### TASK INSTRUCTIONS
Could you write out exactly, and only, the lines from the one containing "Sports (49, 2322)" through the last line of the data, leaving out all pictures?

### DATA EXTRACTS
=-=-=-=-=

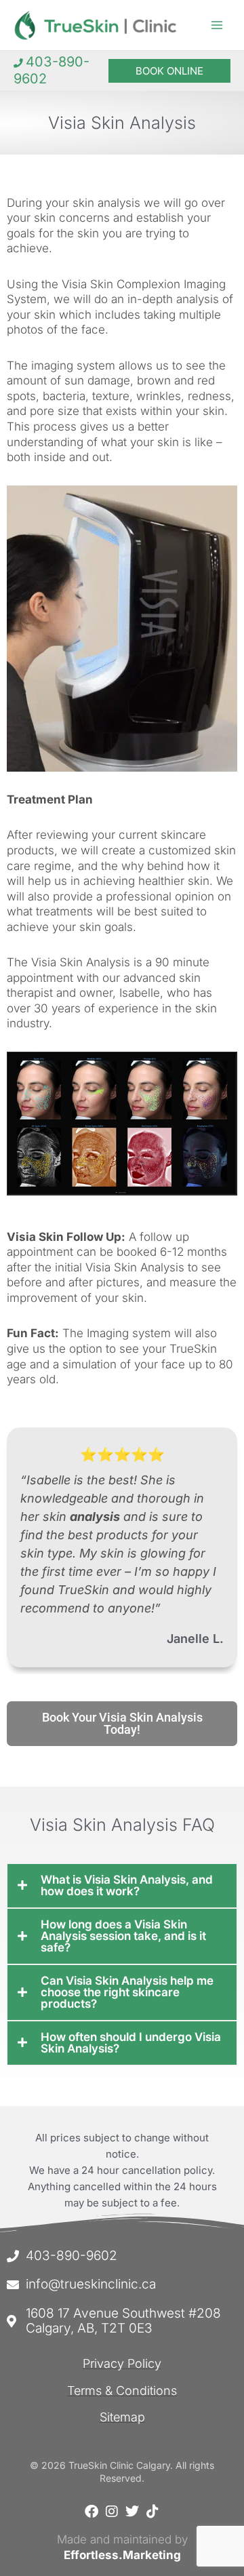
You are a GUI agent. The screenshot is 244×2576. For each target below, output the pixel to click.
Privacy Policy (122, 2363)
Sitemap (122, 2417)
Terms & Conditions (122, 2390)
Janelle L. (195, 1638)
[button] (169, 71)
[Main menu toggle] (217, 25)
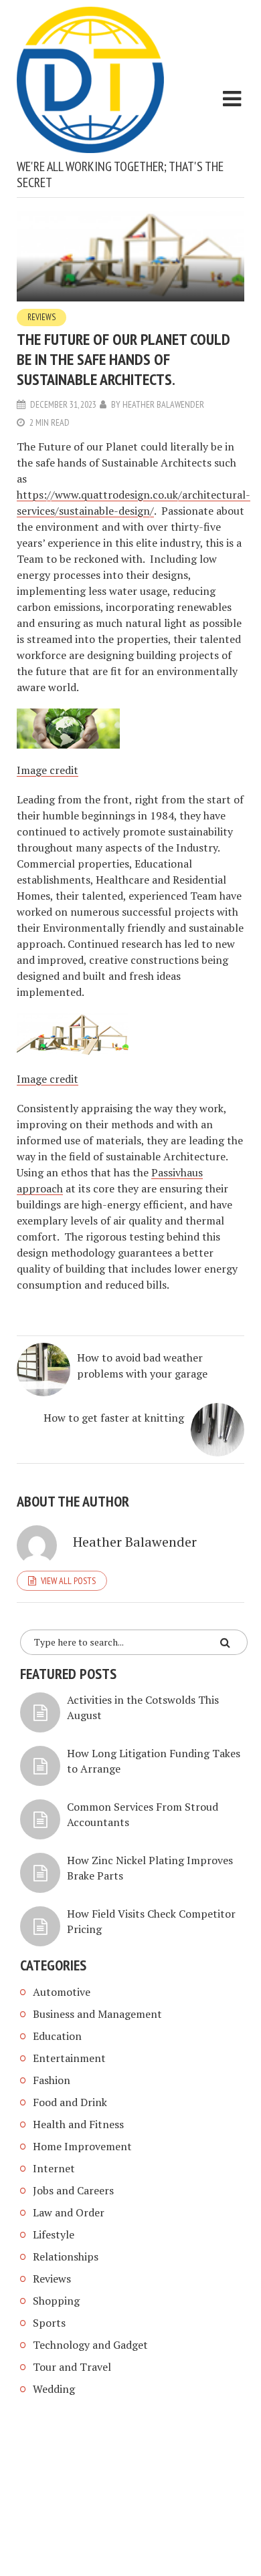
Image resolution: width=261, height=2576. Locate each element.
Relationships (65, 2256)
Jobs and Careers (73, 2190)
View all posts (68, 1581)
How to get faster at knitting (114, 1417)
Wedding (54, 2388)
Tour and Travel (72, 2366)
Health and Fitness (78, 2124)
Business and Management (97, 2014)
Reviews (41, 317)
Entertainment (69, 2058)
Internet (54, 2168)
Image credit (47, 770)
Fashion (51, 2080)
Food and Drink (70, 2102)
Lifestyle (53, 2234)
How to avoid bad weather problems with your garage (142, 1365)
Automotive (61, 1991)
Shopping (56, 2300)
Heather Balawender (163, 404)
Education (57, 2036)
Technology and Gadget (90, 2344)
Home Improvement (82, 2146)
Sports (49, 2322)
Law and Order (68, 2212)
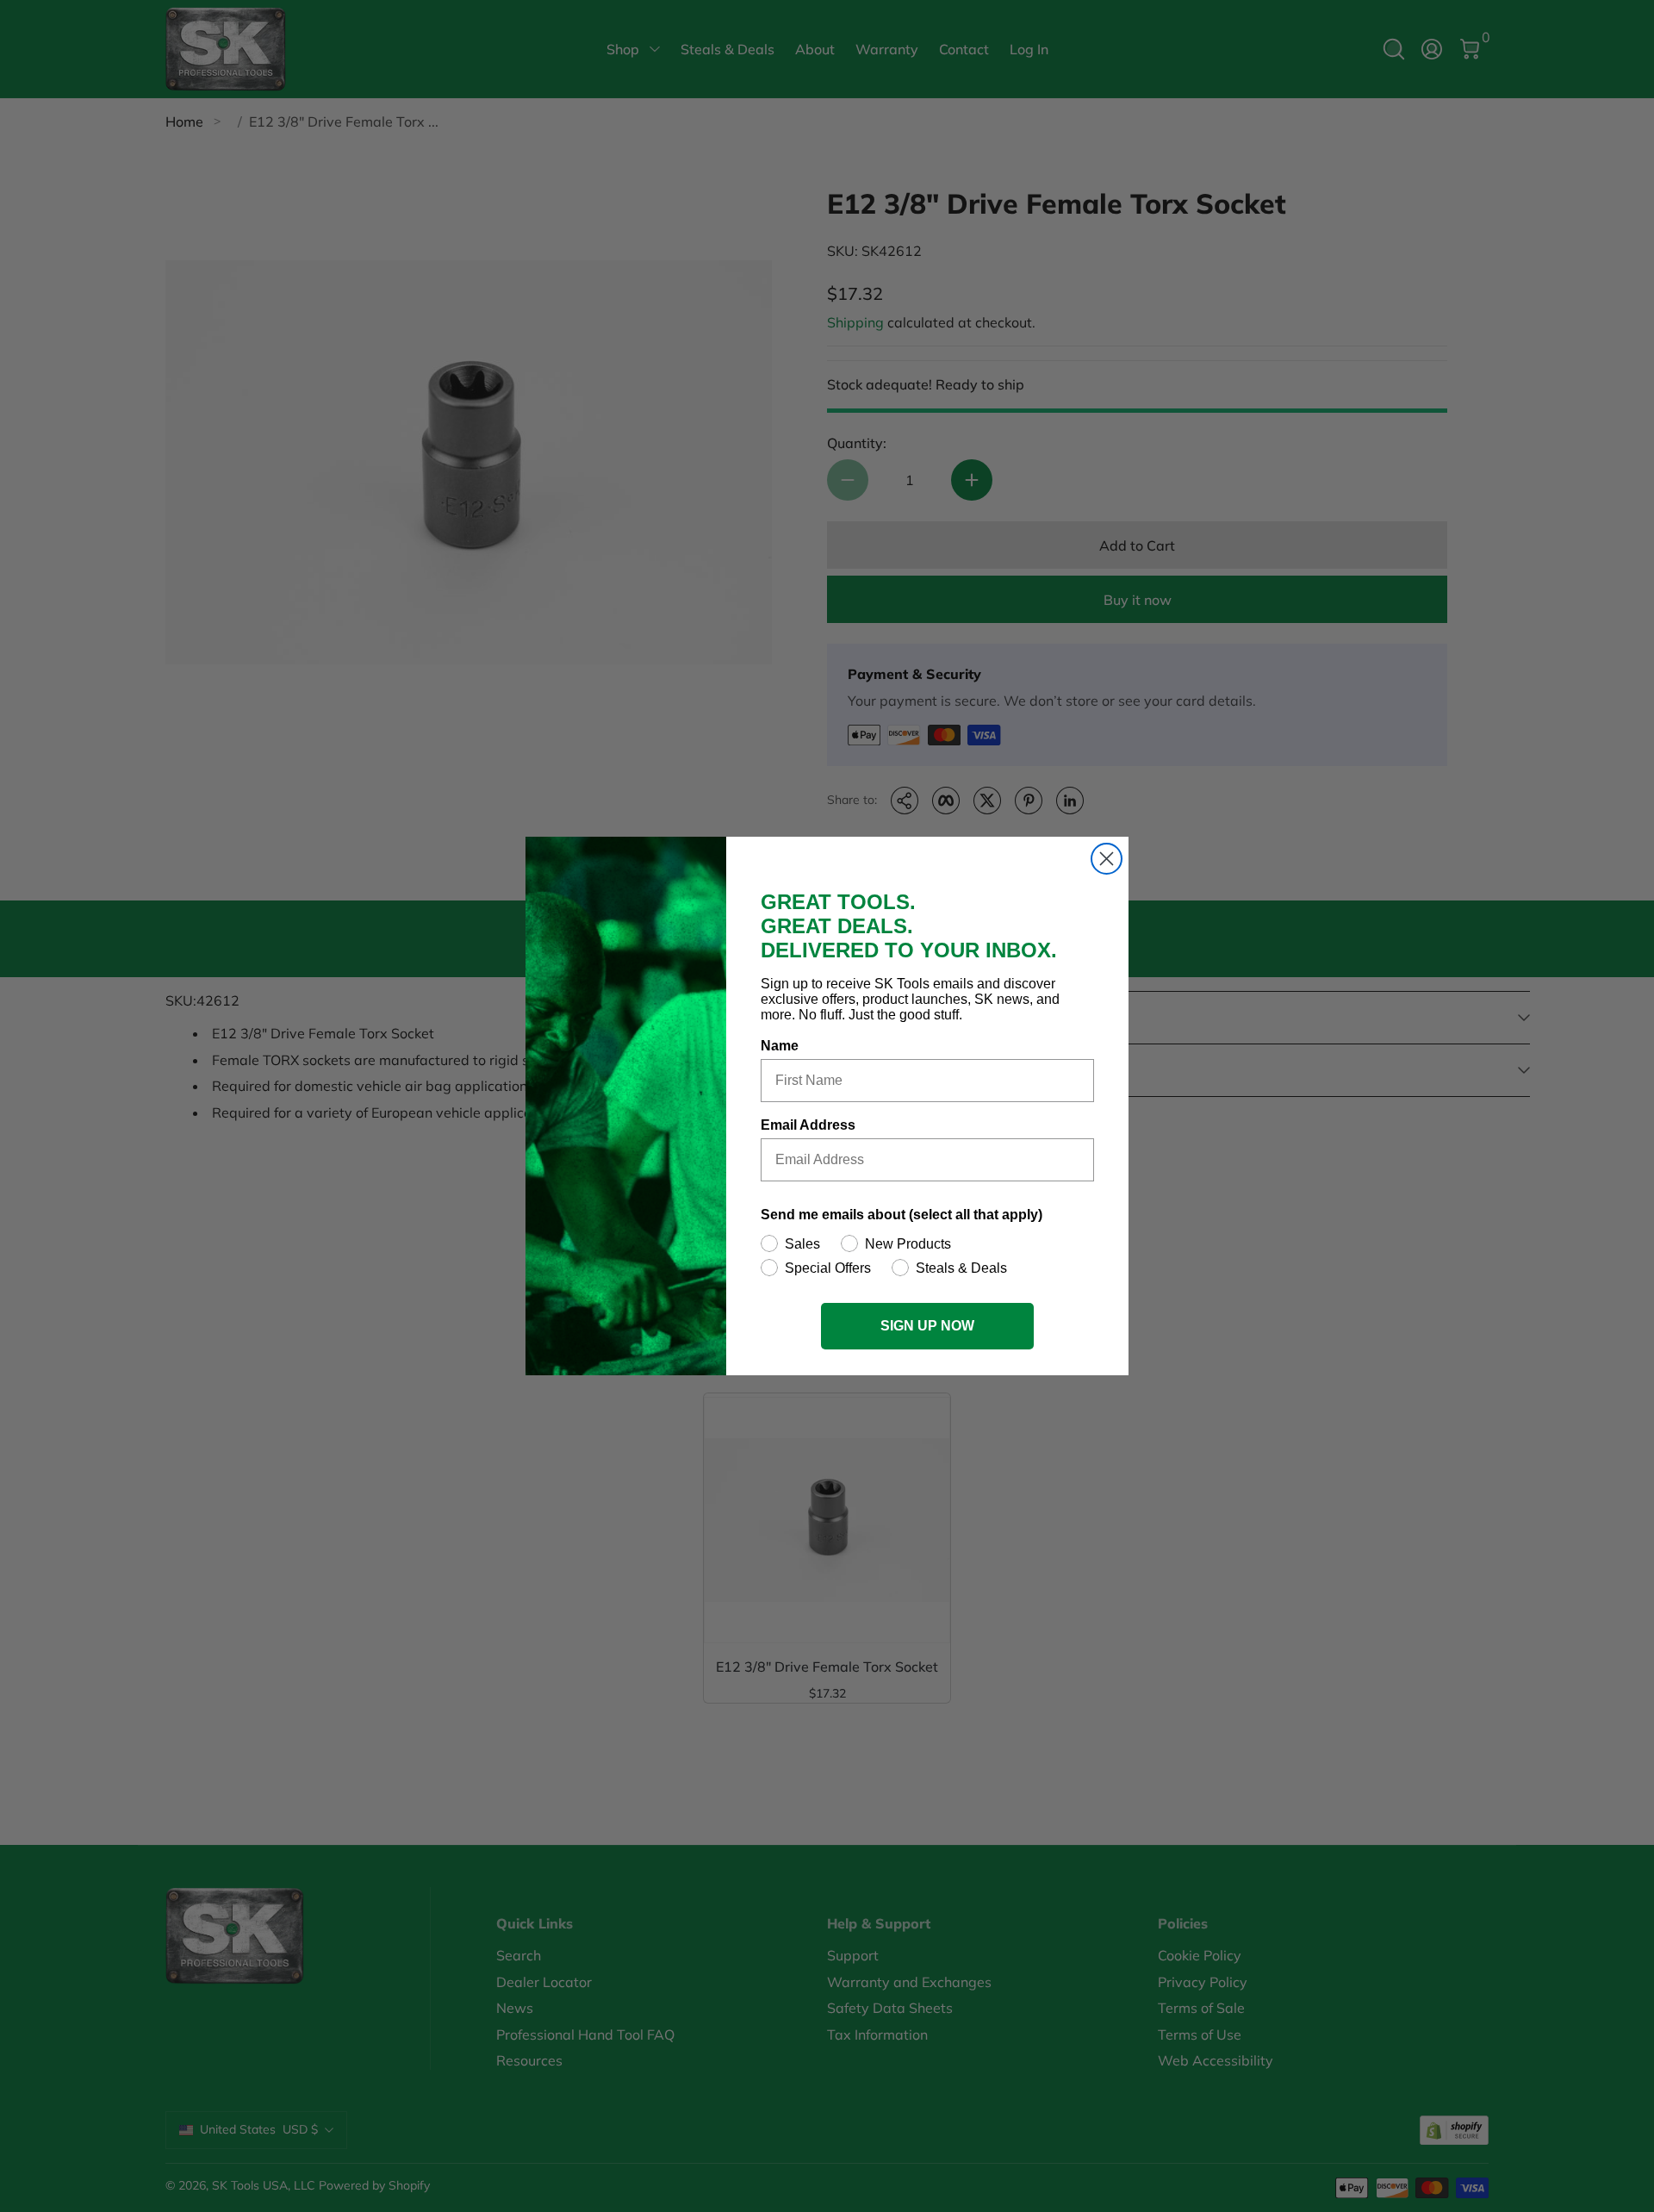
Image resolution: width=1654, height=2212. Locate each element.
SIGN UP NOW (927, 1325)
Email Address (808, 1125)
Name (780, 1045)
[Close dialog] (1106, 859)
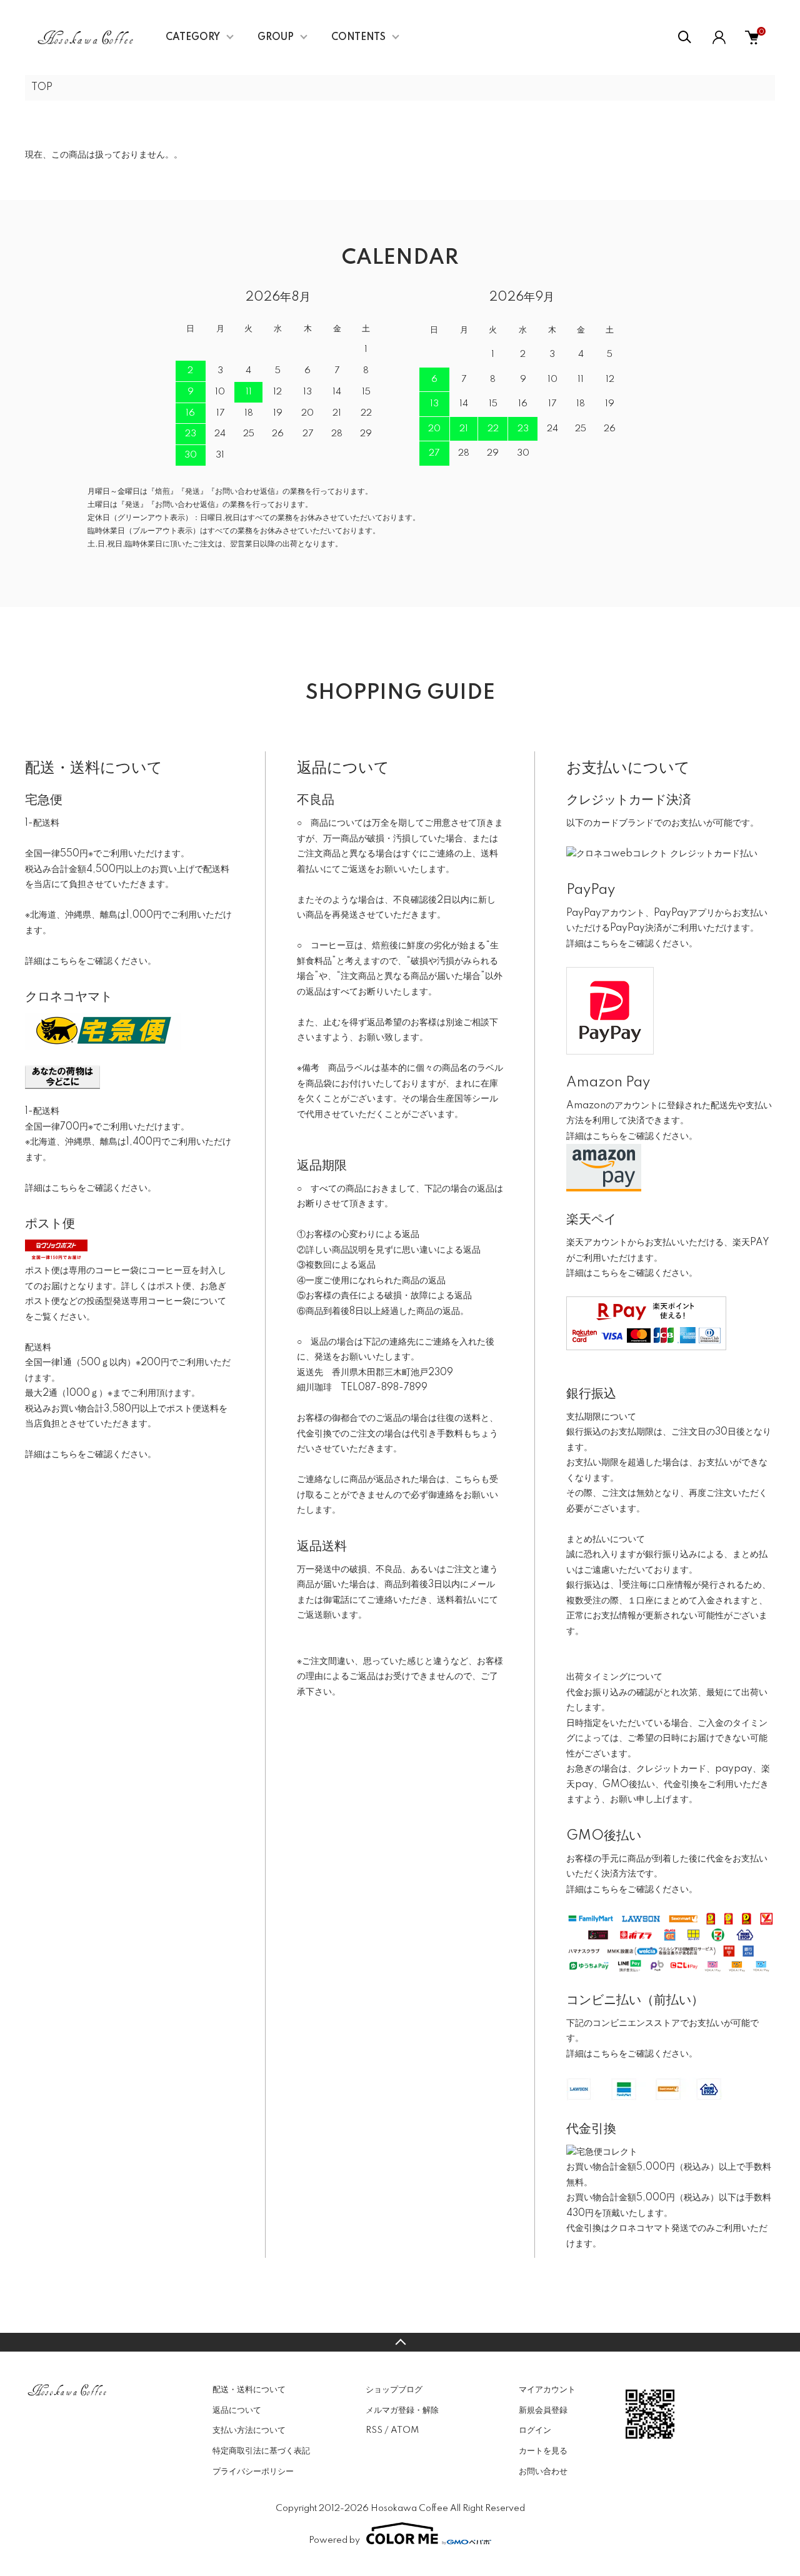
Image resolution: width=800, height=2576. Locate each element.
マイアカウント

=-=-=-=-=

### OUTPUT BELOW
Sports (49, 2322)
Law and Order (68, 2212)
Image resolution: width=1654, height=2212. Locate each element.
SIGN UP NOW (927, 1325)
Email Address (808, 1125)
Name (780, 1045)
[Close dialog] (1106, 859)
Image resolution: width=800, height=2576. Locate each element.
マイアカウント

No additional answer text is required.